We are a chutzpadik people. I say this not merely as an experienced rabbi but as a student of the midrash. On Parashat Ki Tisa, Midrash Shemot Rabbah 42:9 [a nearly 2000 year old text] describes the Jewish people having chutzpa as a way of explaining this week’s repeated references to us being a “stiff-necked people.” We are called stiff-necked twice in the parasha. The first time [Exodus 33:3], God proclaims he will not be found among us because we are stiff-necked, whereas later [in Exodus 34:9] Moses asks God to remain amongst us precisely because we are characterized by this trait. In the first instance, being stiff-necked is clearly regarded as a problem, but in the second instance it seems that it is a positive. This is the way it is with chutzpa. It all depends upon context. When we are brazenly stubborn in resisting the right path, chutzpa only makes a bad situation worse. However when the situation calls for uncompromising and courageous steadfastness, chutzpa becomes a key virtue.

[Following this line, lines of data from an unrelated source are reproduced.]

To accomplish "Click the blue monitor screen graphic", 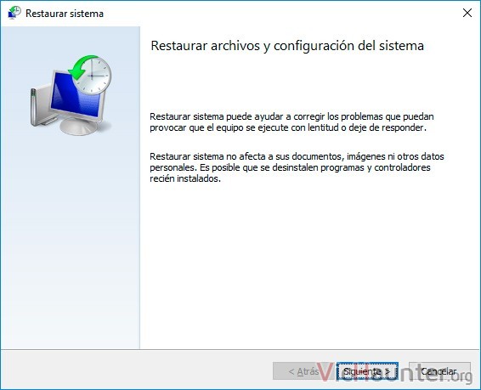I will pyautogui.click(x=74, y=98).
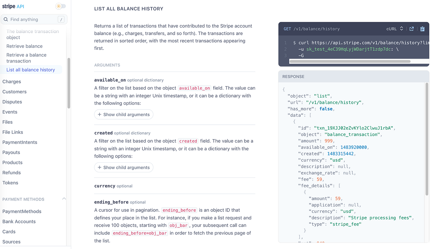Click the search magnifying glass icon

coord(5,19)
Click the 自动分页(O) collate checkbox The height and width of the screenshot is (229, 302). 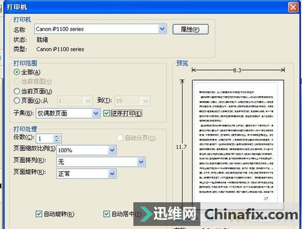(120, 138)
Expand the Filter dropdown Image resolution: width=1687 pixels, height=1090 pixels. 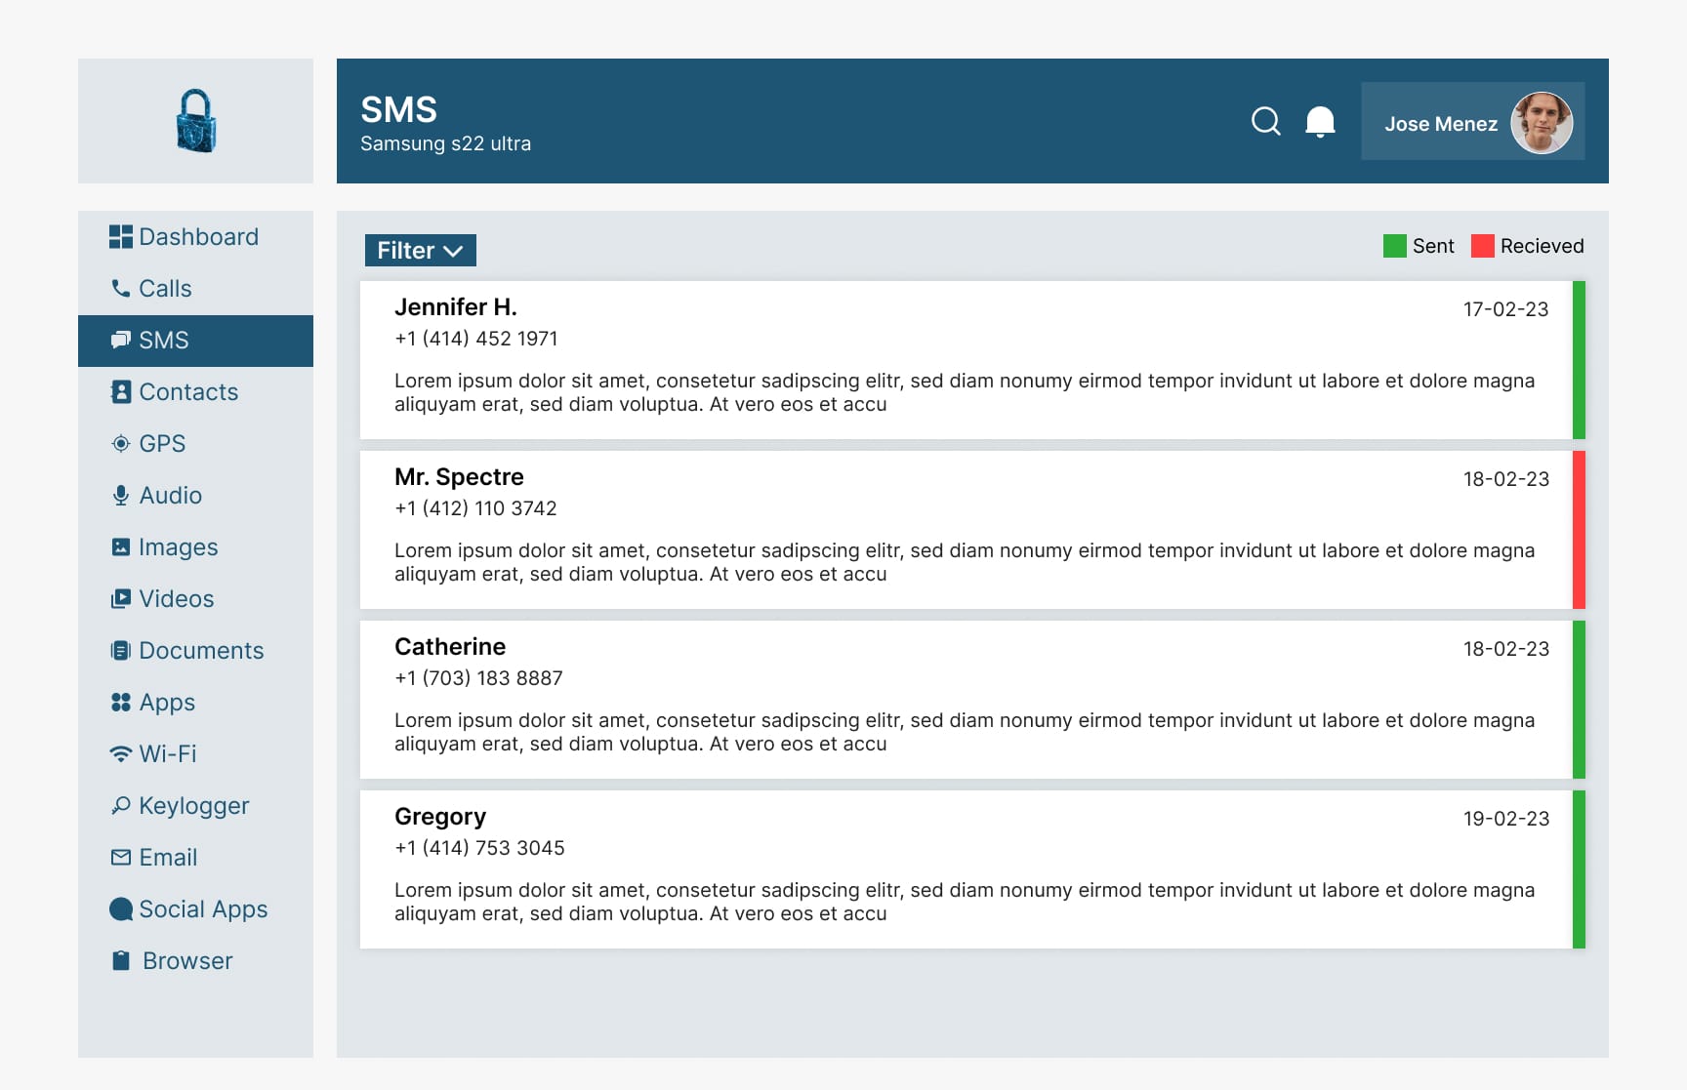click(x=420, y=251)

We live in challenging times for the Jewish people. (Which generation of Jews has not?). When those challenges call for a chutzpadik response, we know that we can count on ourselves to meet the expectation.

B’yedidut (w/friendship),

Rabbi Mitch Levine

Parashat Tetzaveh – March 11, 2017 – 13 Adar 5777

When Josephus (1st century of the common era) visited the Temple in Jerusalem as a young man, he was struck by the blue band upon the headdress of the High Priest, and he declared that it must represent the heavens, for upon it was inscribed “Holy to The Lord” (Exodus 28:36-37). According to an early rabbinic text, this inscription “Holy to The Lord” occupied two lines, inscribed one on top of the other, on the front of the headband. This would have been taken as a statement of fact, had a man named Rabbi Eliezer son of Rabbi Yosi not spoken up and declared, “I saw the priestly vestments in Rome [where they had been taken after the Temple’s destruction], and the inscription occupied only a single line.” (Shabbat 63b) This seemingly trivial discrepancy reveals an important tension in Judaism: Sometimes what a tradition tells us is contradicted by what our eyes see.

“One must judge according to that which one sees with his/her own eyes,” remarks the Talmud in a number of places. This is compelling advice, but one must also know where to look. The story is told of the man who lost his key and searched for it on hand and knee in the light of a street lamp. “Where did you last have it?” enquired his companion. “Further down the block,” the first replied. His friend admonishes him, “Why then are you searching here?” He answered, “This is where the light is.”

Some look for answers in life where it is convenient to search but where there is nothing to be found. Others brave a harder search and discover truths which eluded others. Some see an ordinary headband, while some other might see the flash of the heavens. It all comes down to knowing how to search.